• _GIVEN TEXT_:
[Start of section]

Pubdate: Sun, 4 Nov 2007
Source: Tri-City News (Port Coquitlam, CN BC)
Copyright: 2007 Tri-City News
Author: Gerry Gramozis


The Editor,

Re. "This is British Columbia's crime problem on drugs" (BC Views, The
Tri-City News, Oct. 10).

In his column, Tom Fletcher described Insite, Vancouver's Safe
Injection Site, as "unsafe" and a "defeatist pest-hole."

Given the proliferation of research that has been published in
peer-reviewed, prestigious medical and psychological journals over the
past five years, his comments are insulting.

As Insite provides a non-threatening environment, clients have become
willing to ask for referrals to other health and social services.
Vancouver Coastal Health reports that over a one-year period, 2,000
referrals to other services were made, with 40% of the referrals being
to addiction counselling services. Insite has also proven itself as a
proven entry-point for detox services, with one in five regular
visitors starting this type of treatment.

[End of section]

• _ENTRIES PROVIDED_:
[Start of section]

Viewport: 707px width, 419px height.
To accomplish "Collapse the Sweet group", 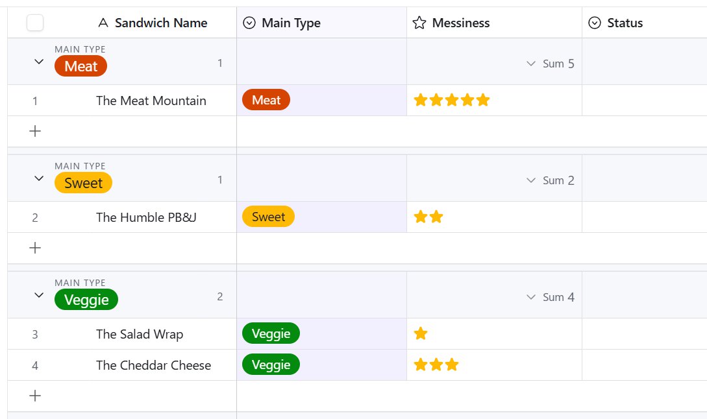I will click(39, 178).
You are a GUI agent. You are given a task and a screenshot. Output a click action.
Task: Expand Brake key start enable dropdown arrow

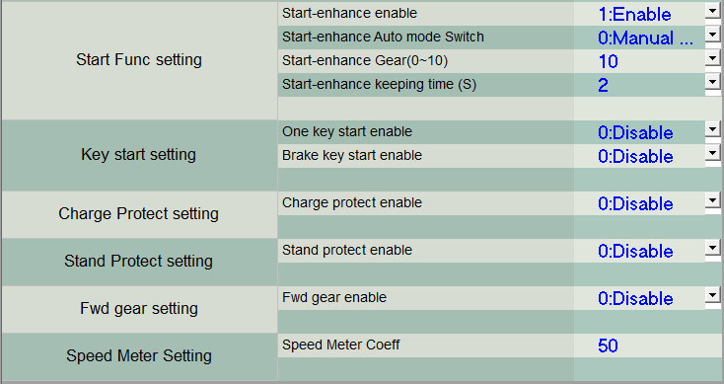point(712,153)
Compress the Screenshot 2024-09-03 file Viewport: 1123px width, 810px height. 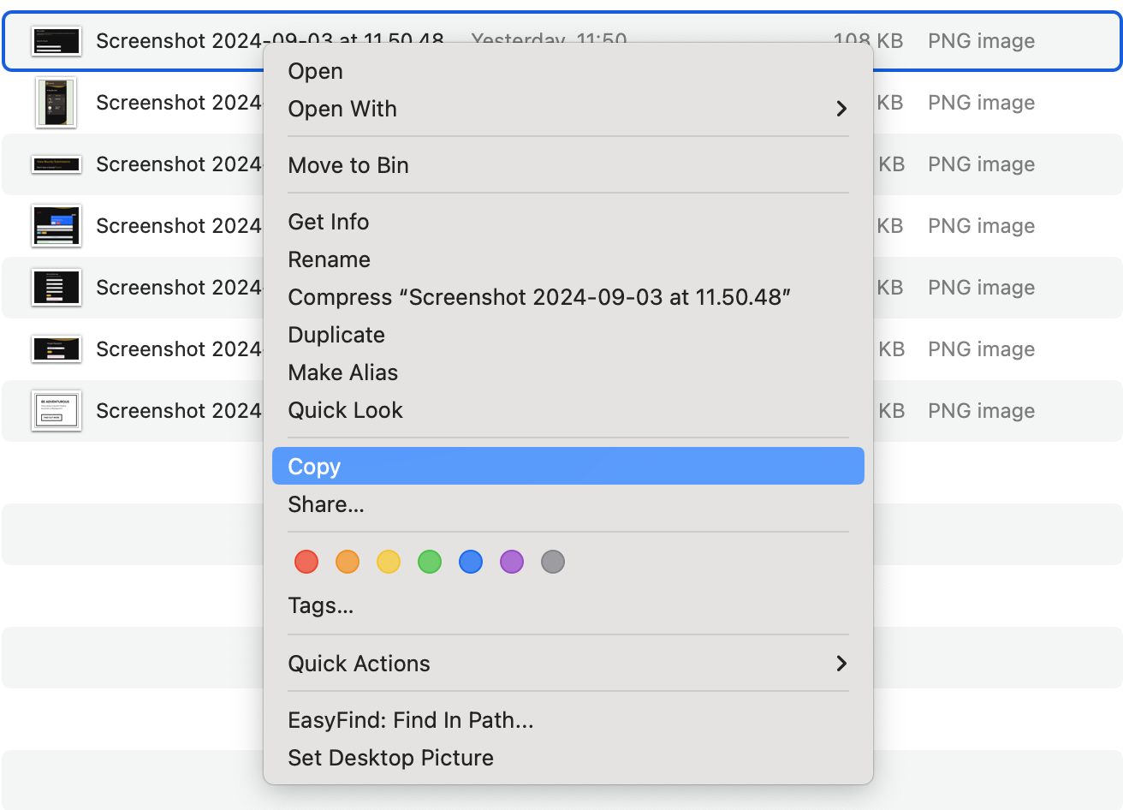pos(539,297)
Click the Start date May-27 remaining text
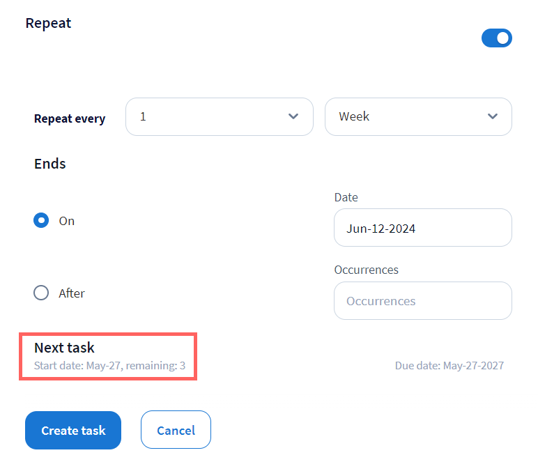This screenshot has height=462, width=538. (x=109, y=365)
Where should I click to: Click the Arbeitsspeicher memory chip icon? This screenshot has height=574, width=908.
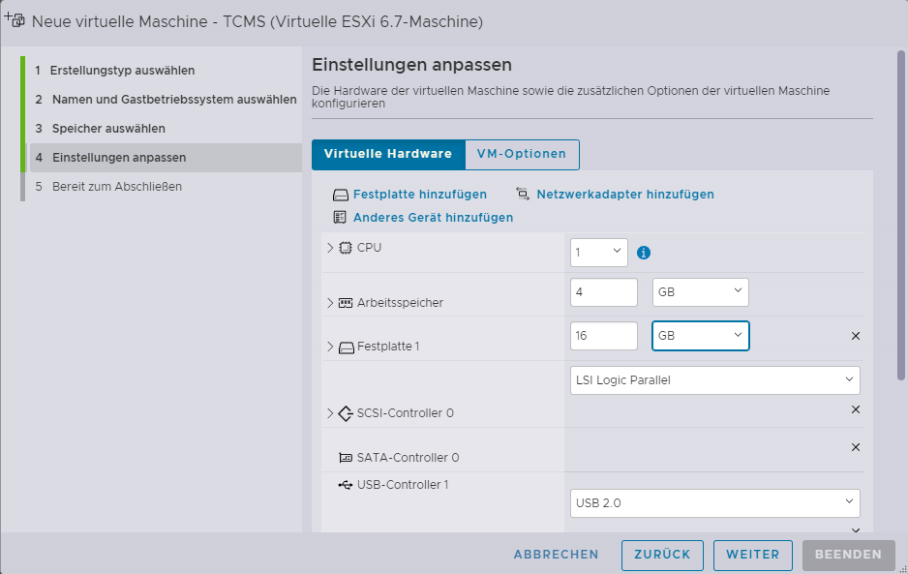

[End of section]

• _PROBLEM STATEMENT_:
Answer these questions about the letter on Insite above.
1. What two descriptions of Insite does the letter quote from Tom Fletcher's column?
2. How many referrals to other services did Vancouver Coastal Health report over a one-year period?
3. What share of Insite's regular visitors start detox treatment?

• _ANSWER SPACE_:
1. "Unsafe" and a "defeatist pest-hole."
2. 2,000 referrals.
3. One in five.